The addiction crisis continues to ravage Kentucky and other states across the country. There are medical means to help those affected and a local doctor was accused of Medicare fraud after allegedly writing more prescriptions for an addiction treatment medication than she was authorized to write. The drug, buprenorphine, more commonly known as Suboxone, is prescribed in the treatment for opioid addiction.
Current law limits the number of patients who can be treated to 100 per month. This is done predominantly because buprenorphine can be diverted for illegal use. The civil complaint against the doctor alleged that she treated as many as 294 people a month during the time period in question. The doctor agreed to a settlement where she will pay a fine of $1.4 million. The settlement did not include an acknowledgement of wrongdoing.
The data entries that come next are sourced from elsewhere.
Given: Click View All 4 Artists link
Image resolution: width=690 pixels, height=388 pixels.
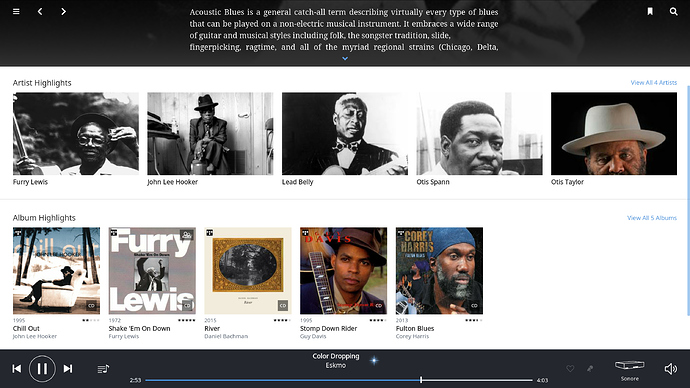Looking at the screenshot, I should tap(653, 83).
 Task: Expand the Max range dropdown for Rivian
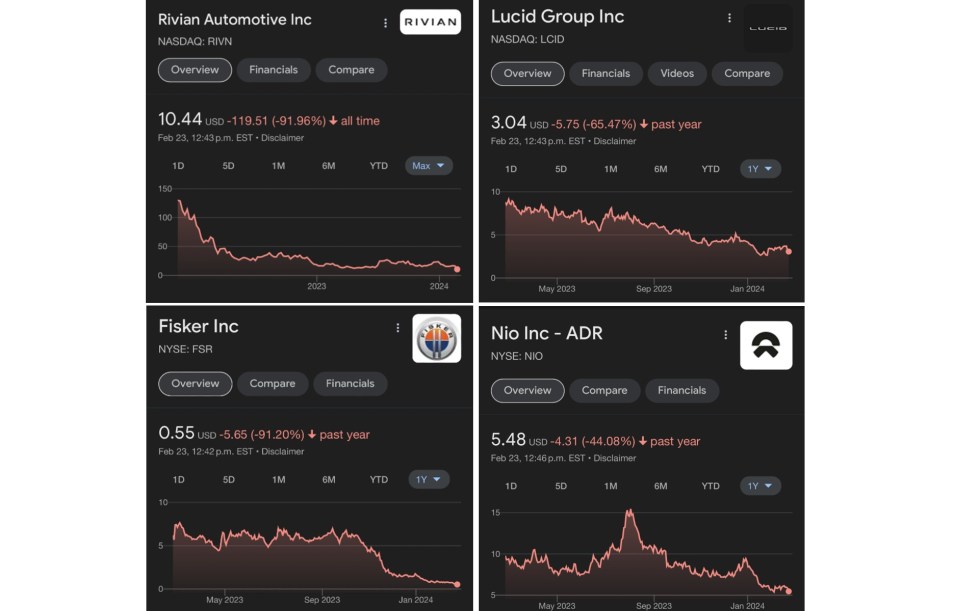(429, 166)
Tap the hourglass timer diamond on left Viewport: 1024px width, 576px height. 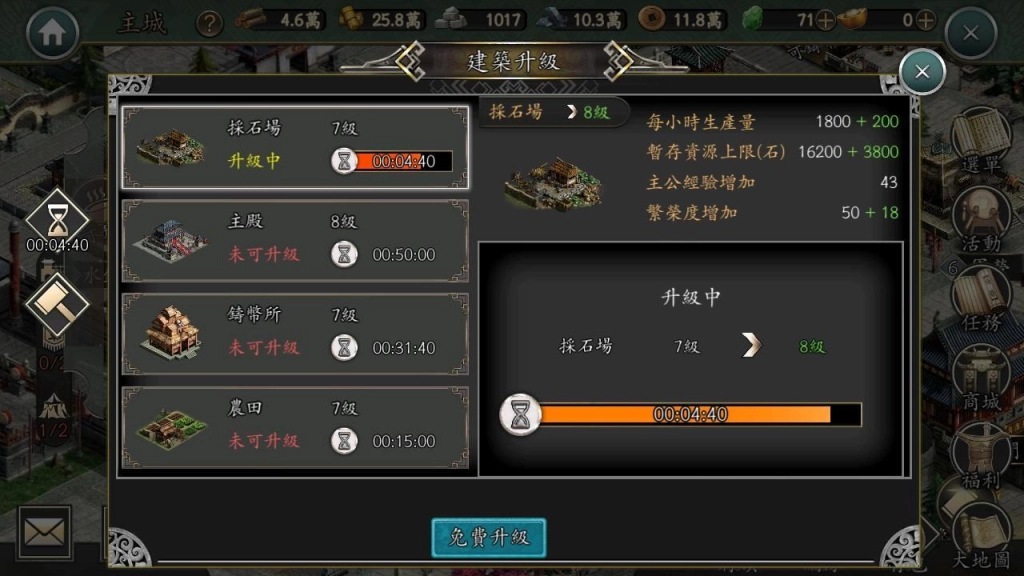click(x=57, y=221)
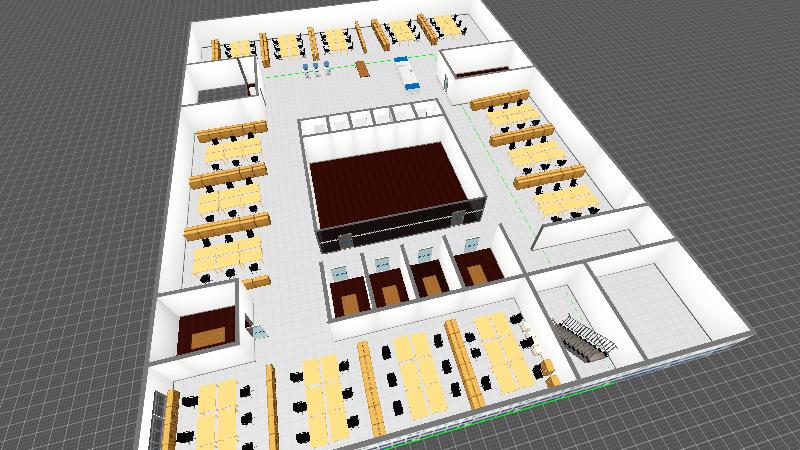800x450 pixels.
Task: Click the brown bench in the top corridor
Action: tap(362, 69)
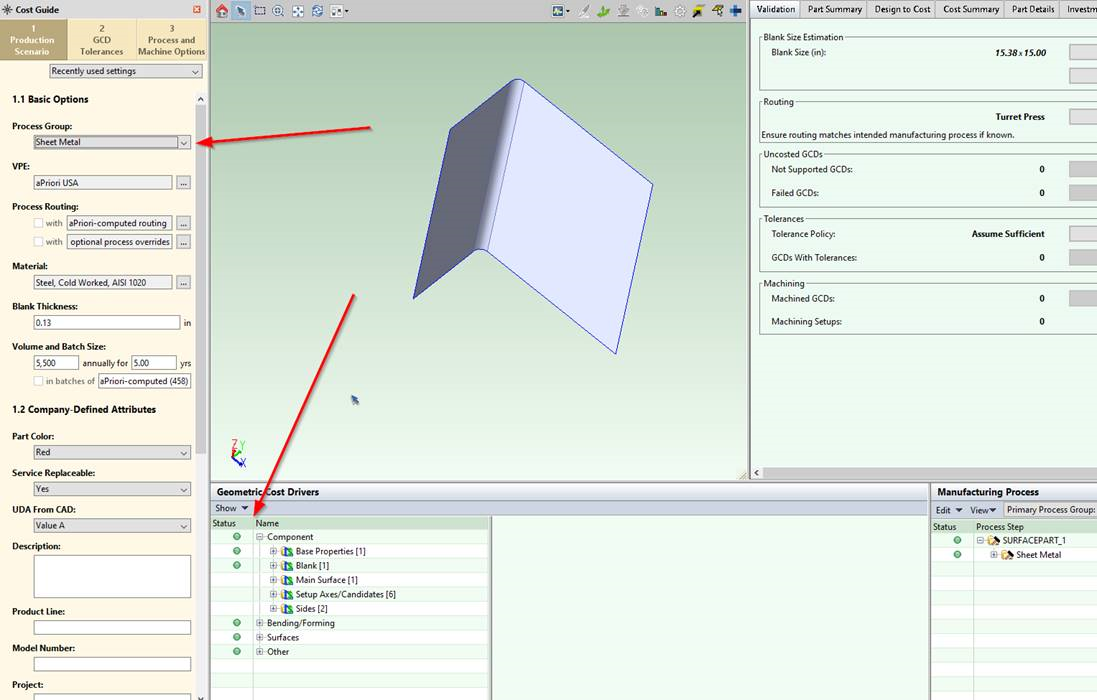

According to the civil complaint filed by the government, the clinic billed Medicare for services not provided. This included physical examinations, recording patient histories and making medical decisions. In addition, nurses were alleged to have handed out doses of other drugs used in combating addiction to as many as 250 to 300 patients per day. While the allegations in this case are civil and not criminal, a person in such a situation could also face criminal and even professional misconduct charges.
A physician who finds him or herself in such a position in Kentucky will likely benefit by consulting with a criminal defense attorney to get an understanding of the legal options available. A person accused in criminal court of Medicare fraud is presumed innocent unless and until proven guilty in a court of law. It falls to prosecutors to prove their case and that proof must be supported by the competent and relevant evidence.